Item coordinate data:
= = = = =

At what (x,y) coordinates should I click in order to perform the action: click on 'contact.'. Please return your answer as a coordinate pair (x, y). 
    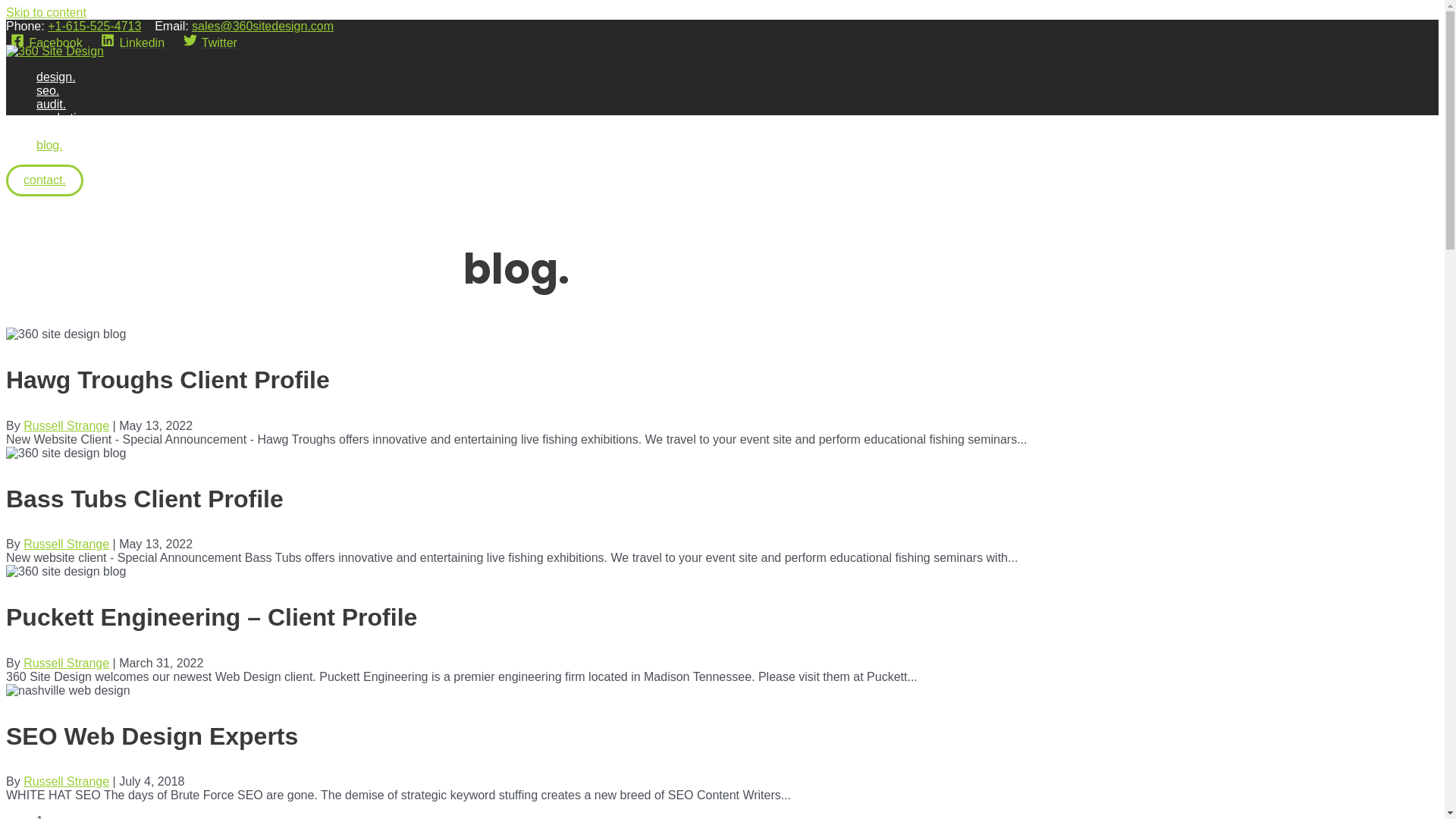
    Looking at the image, I should click on (44, 180).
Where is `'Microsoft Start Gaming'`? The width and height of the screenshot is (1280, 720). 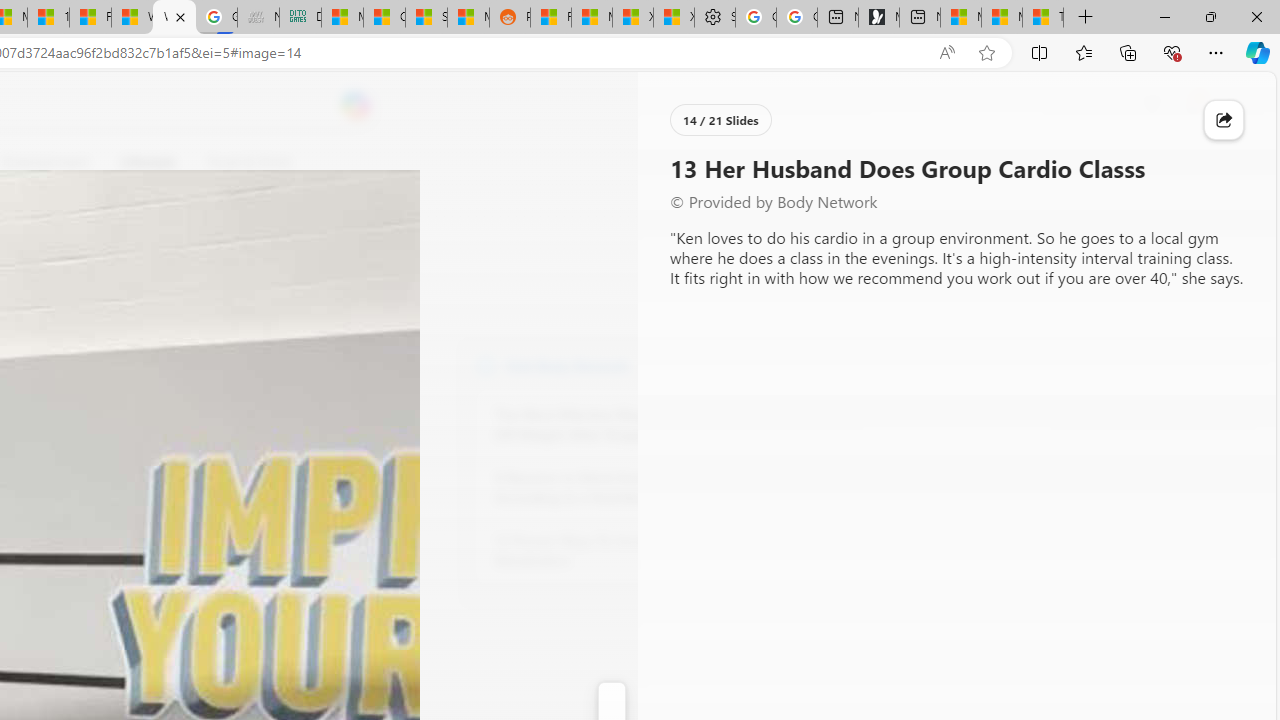 'Microsoft Start Gaming' is located at coordinates (878, 17).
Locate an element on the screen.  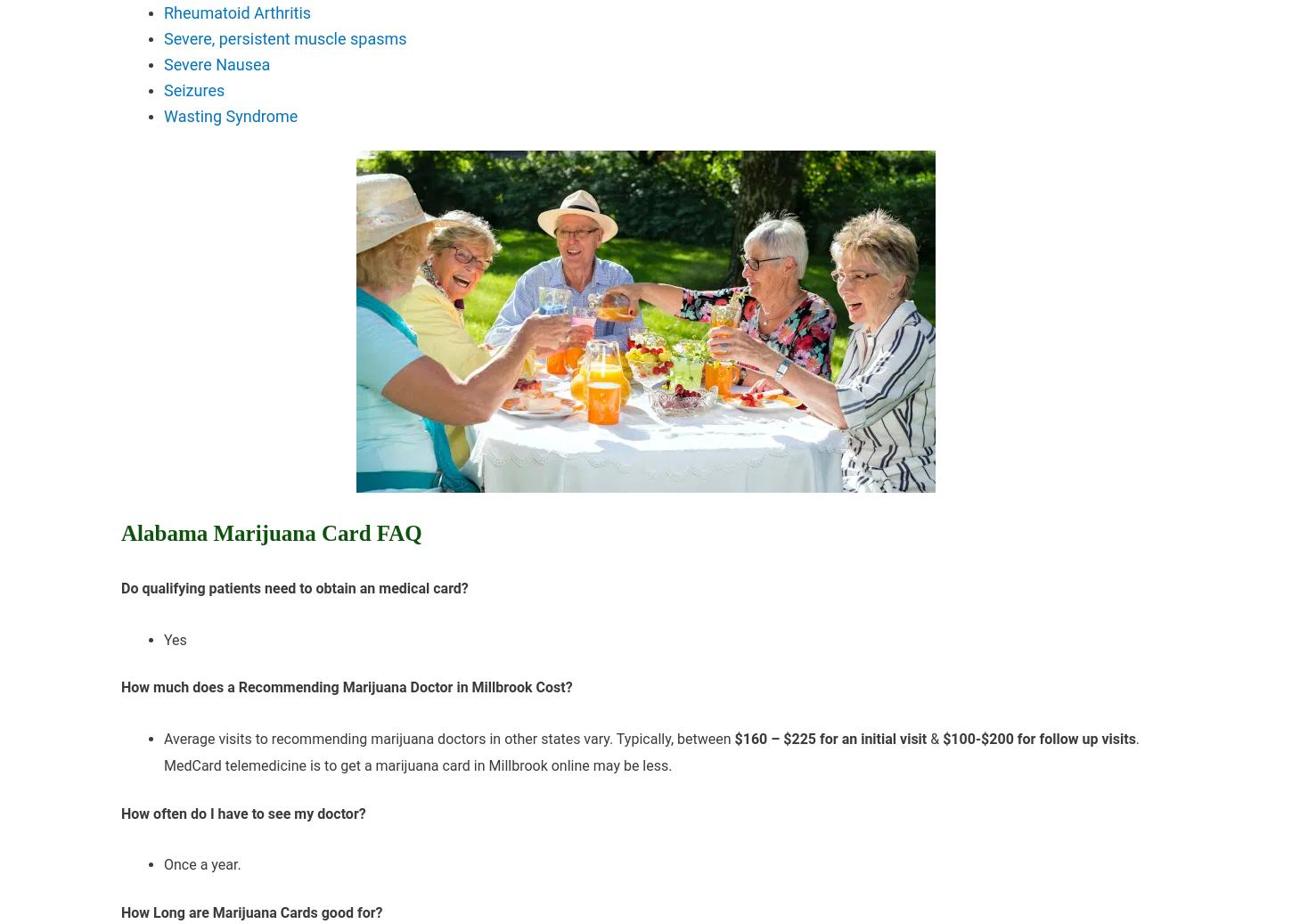
'Wasting Syndrome' is located at coordinates (230, 114).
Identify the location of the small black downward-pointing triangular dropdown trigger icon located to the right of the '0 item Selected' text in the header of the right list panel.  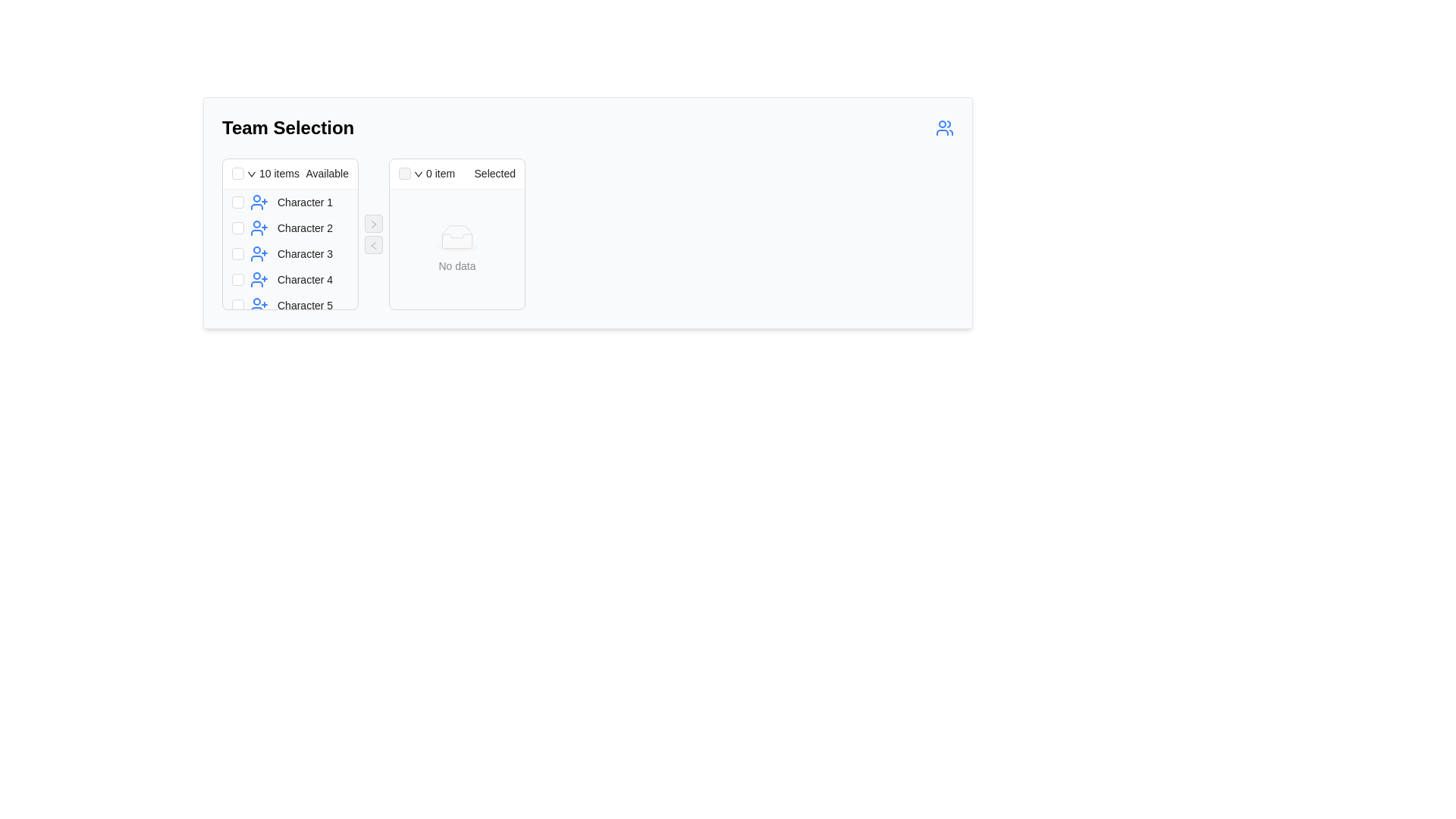
(419, 174).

= = = = =

EXERCISE INSTRUCTIONS » Reproduce the lines of the entries above verbatim, starting at the line that contains "Identify the location" and ending at the end of the entries, with both ends included. Leave the pictures out of your output.

SOLVED EXERCISE »
Identify the location of the small black downward-pointing triangular dropdown trigger icon located to the right of the '0 item Selected' text in the header of the right list panel.  
(419, 174).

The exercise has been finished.